0-2 Yaş : İki yaşından küçük bebekler ölümle ilgili kavramları anlayamazlar. Ölümü algılayamayacak kadar küçüktürler. Ölüme ilişkin tek bilgi sadece sürekli çevrelerinde bulunan yakınlarının artık olmadığını fark etmeleridir. Bu durumda örneğin, yatmaya giderken gördükleri resmi gösterip, ”Anne ?” diye sorabilirler. Ölen kişinin koku, ses gibi özelliklerine özlem duyabilirler.
2-6 Yaş : Genellikle 4 yaş civarında çocuklar ölüm hakkında sınırlı ve belirsiz anlayışa sahiptirler. Ölümün kalıcı bir durum olduğunu düşünemezler. Olayın değişebileceğini sanarak, gelecekte ölen kişiyle birlikte yapacakları işlerden söz edebilirler. Okul öncesi dönem çocukları sıklıkla sihirli düşünce ve oyunlarla ilgilenirler. Yeterince dua ederek ya da güçlü dileklerde bulunarak ölen kişinin yeniden canlanacağını düşünebilirler.
6-9 Yaş : Bu dönemde çocuklar ölümün bir son olduğu gerçeğini algılamaya başlarlar. Ancak diğer yandan sihir, düşünce ve dileklerle ölümü alt edebilecek güce sahip olduklarını düşünürler. Güçlerine ilişkin bu inanç onların ölüme engel olabilecekleri , ölen insanı koruyabilecekleri düşüncesine kapılmalarına neden olur. Bu görüş doğrultusunda kişinin ölümünden dolayı suçluluk ve sorumluluk duyabilirler.
9-12 Yaş : Gelişimsel olarak bu yaş çocukları macera kitapları okurlar, hayaletlere ilişkin hikayeler anlatırlar ve kahramanlarla ilgilidirler. Genellikle yaşlı insanların öldüklerini düşünmelerine karşın, gençleri, anne-baba ve yakınlarını da kaybedeceklerini kavramaya başlarlar. Anne-baba ve sevdikleri kişilerin ölümlerine ilişkin kabuslar görür ve korkular geliştirirler.
13-18 Yaş : Bu dönemde çocuklar ölüm gerçeğini yetişkinler gibi algılarlar. Herkesin başına gelebilecek kaçınılmaz bir durum olarak değerlendirirler. Ergenler zamanlarının önemli bir bölümünü ölüm hakkında felsefe yaparak, düşünüp, hayal kurarak geçirebilirler. “Hayat nedir ?”, “Ölüm nedir ?”, “ Ben kimim ?” gibi sorulara yanıt ararlar.Ölümü büyüleyici bir durum olarak değerlendirirler. Kendi cenaze törenlerini hayal ederek, kimlerin geleceğini, kendilerini ne kadar kötü hissedeceklerini, sağken ölene karşı daha iyi davranmaları gerektiğine ilişkin pişmanlık duyacaklarını düşünürler. Ölüm olayı üzerinde bu denli yoğunlaşmaları onları pervasızca araba kullanma, sarhoş olma, uyuşturucu madde kullanma gibi riskli davranışlara yöneltebilir.
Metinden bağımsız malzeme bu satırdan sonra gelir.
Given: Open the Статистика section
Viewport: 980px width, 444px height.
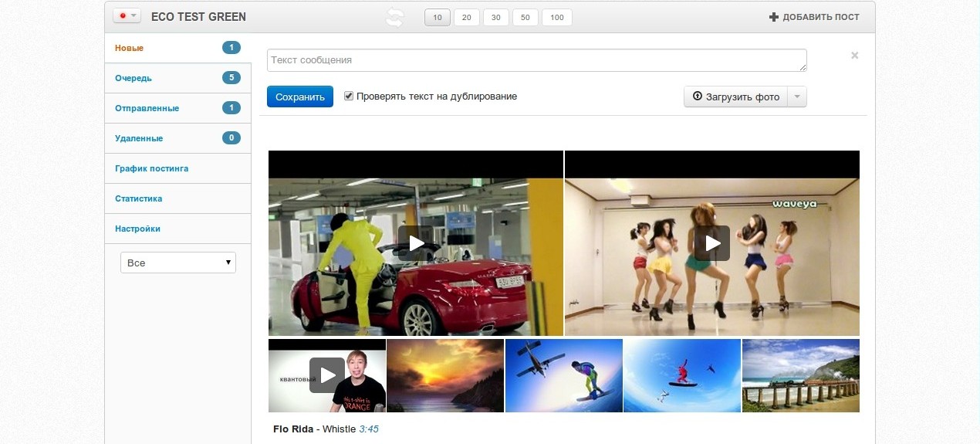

Yas, çocukluk ve ergenlikte yeni süreç ve becerilerin elde edildiği farklı gelişim aşamalarına ulaşıldığında yeniden gündeme gelebilir. Örneğin bir yaşında annesini kaybeden çocuk dil gelişimi sonucu duygularını kelimelerle ifade edecek döneme eriştiğinde ölüm olayını yeniden sorgulayabilir. Ergenlik döneminde somut düşünebilecek bilişsel gelişim aşamasına ulaştığında annesinin ölümü üzerine yoğunlaşabilir.

Erişkinler hayatın bir gün sona ereceği bilgisini çocuklara aktarma konusunda zorlanırlar. Anne-babalar ölümden bahsederek, çocuklarını üzeceklerini düşünürler. Onları korumak isterler. Oysa ölümün yaşamın sonu olduğu ve ölen kişinin geri dönmeyeceği çocuğa uygun dille anlatılmalıdır.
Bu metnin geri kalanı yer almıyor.